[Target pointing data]

=======

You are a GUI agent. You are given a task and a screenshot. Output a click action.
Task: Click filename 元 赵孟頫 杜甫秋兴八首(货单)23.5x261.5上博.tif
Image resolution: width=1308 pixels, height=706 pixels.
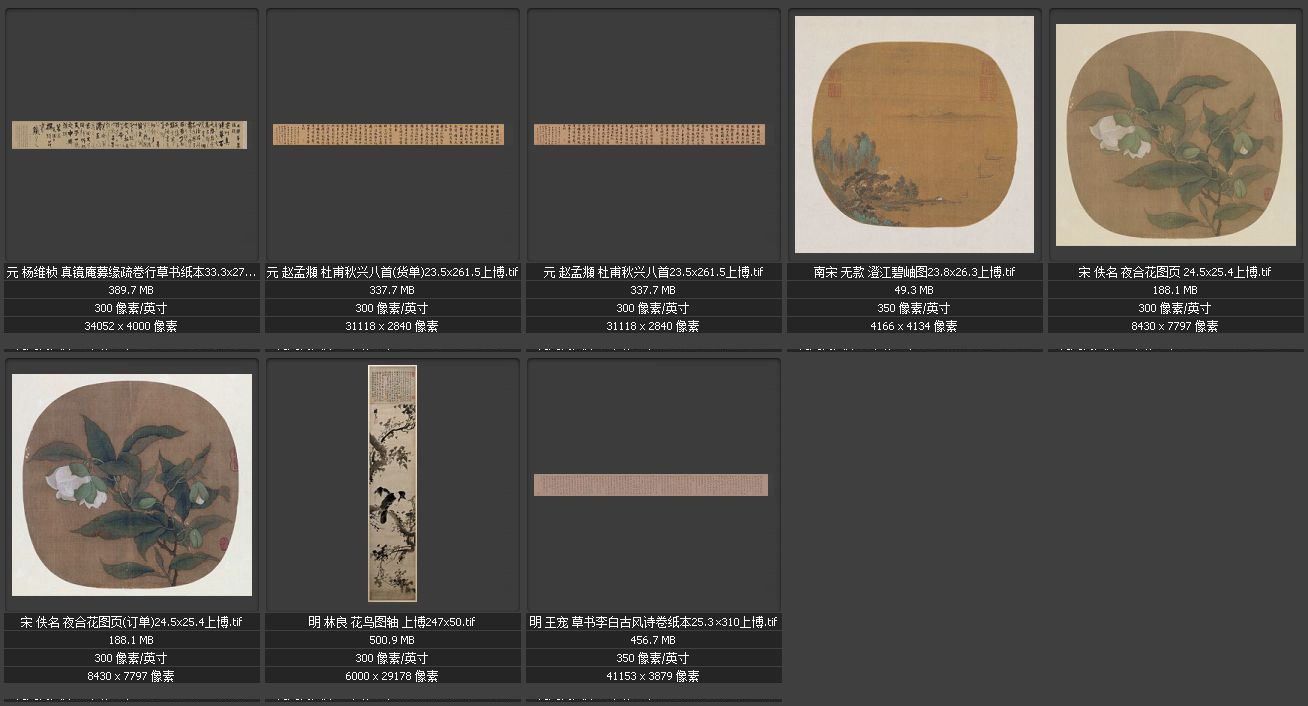point(392,272)
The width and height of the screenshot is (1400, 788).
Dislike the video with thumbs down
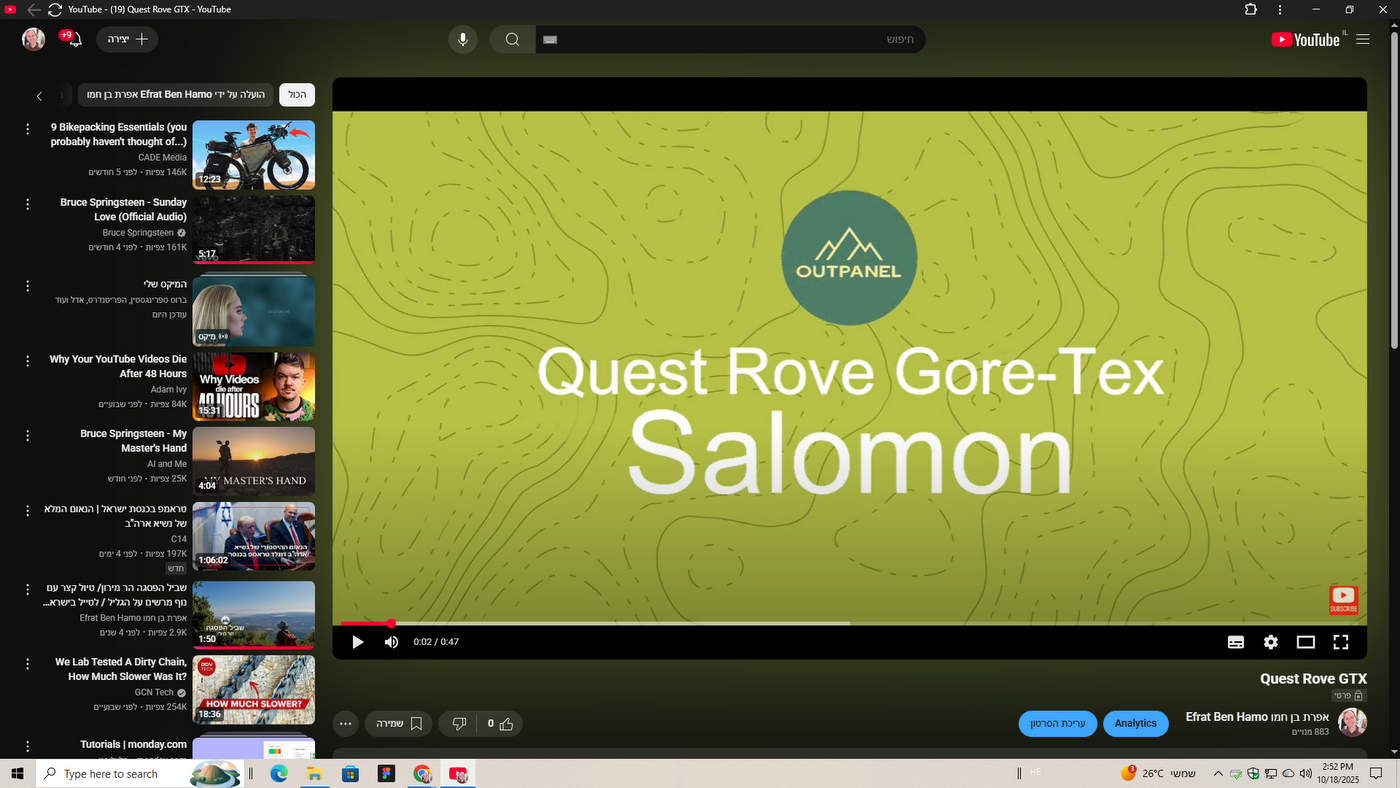[x=459, y=723]
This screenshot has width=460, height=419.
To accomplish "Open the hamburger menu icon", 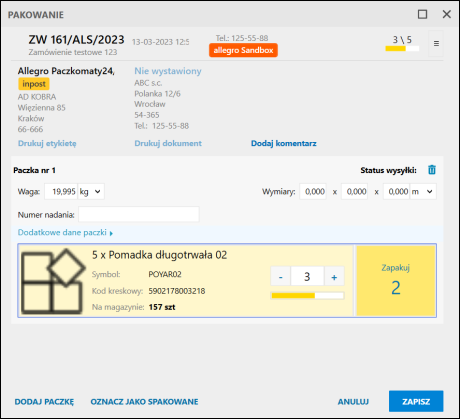I will tap(436, 44).
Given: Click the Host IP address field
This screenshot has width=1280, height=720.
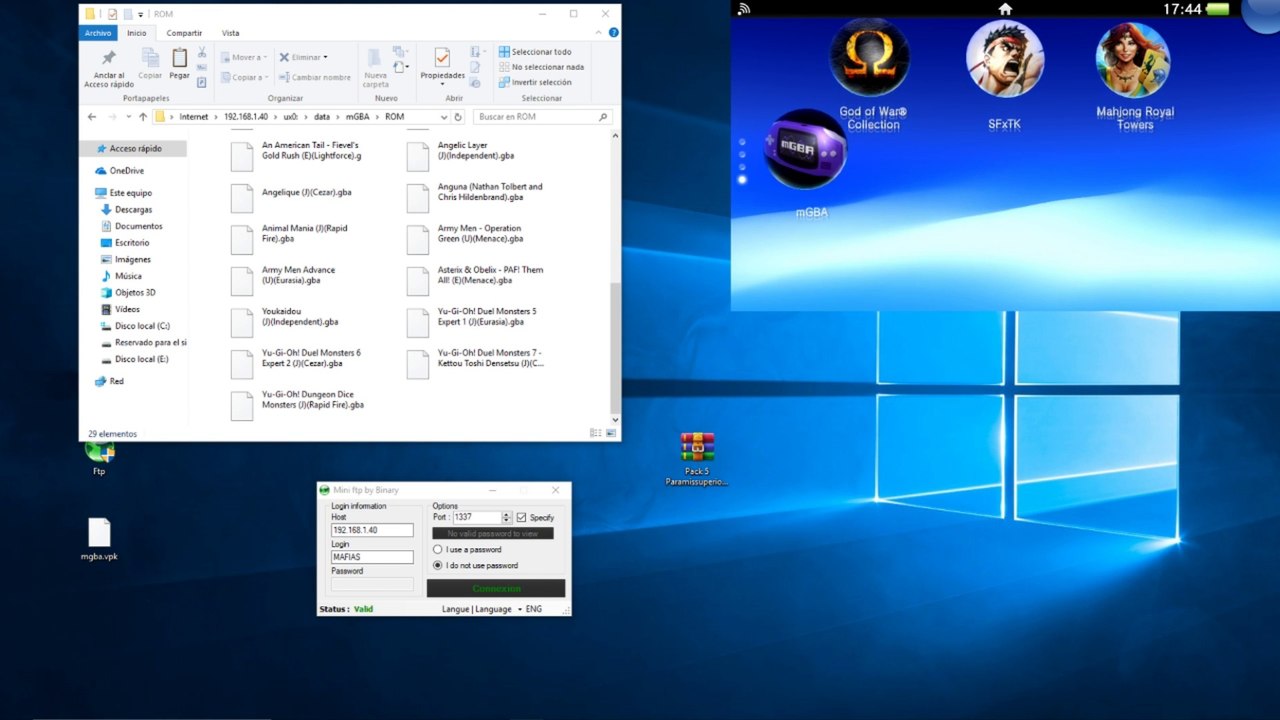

=======

◆ **Task to complete**
Count the lines in the listing that contain the string "height" and give only that number.

◆ **Correct response**
4